Stored items
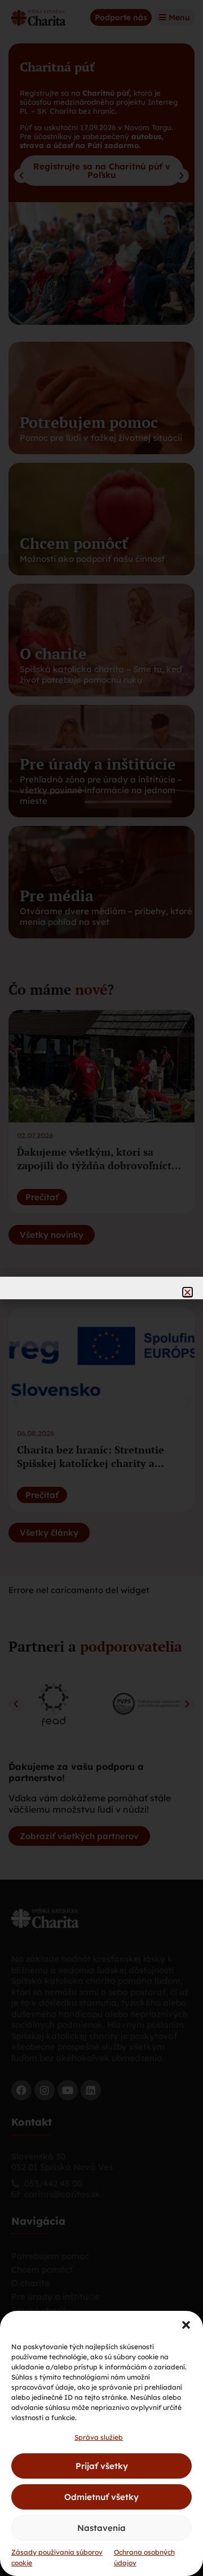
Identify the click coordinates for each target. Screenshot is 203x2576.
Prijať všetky (102, 2466)
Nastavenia (101, 2528)
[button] (186, 2325)
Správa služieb (98, 2437)
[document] (101, 1288)
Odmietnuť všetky (101, 2497)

Instructions for the task
Without the pictures, restate all of the entries above verbatim.

Worked solution
Identify the click coordinates for each target. Screenshot is 203x2576.
Prijať všetky (102, 2466)
Nastavenia (101, 2528)
[button] (186, 2325)
Správa služieb (98, 2437)
[document] (101, 1288)
Odmietnuť všetky (101, 2497)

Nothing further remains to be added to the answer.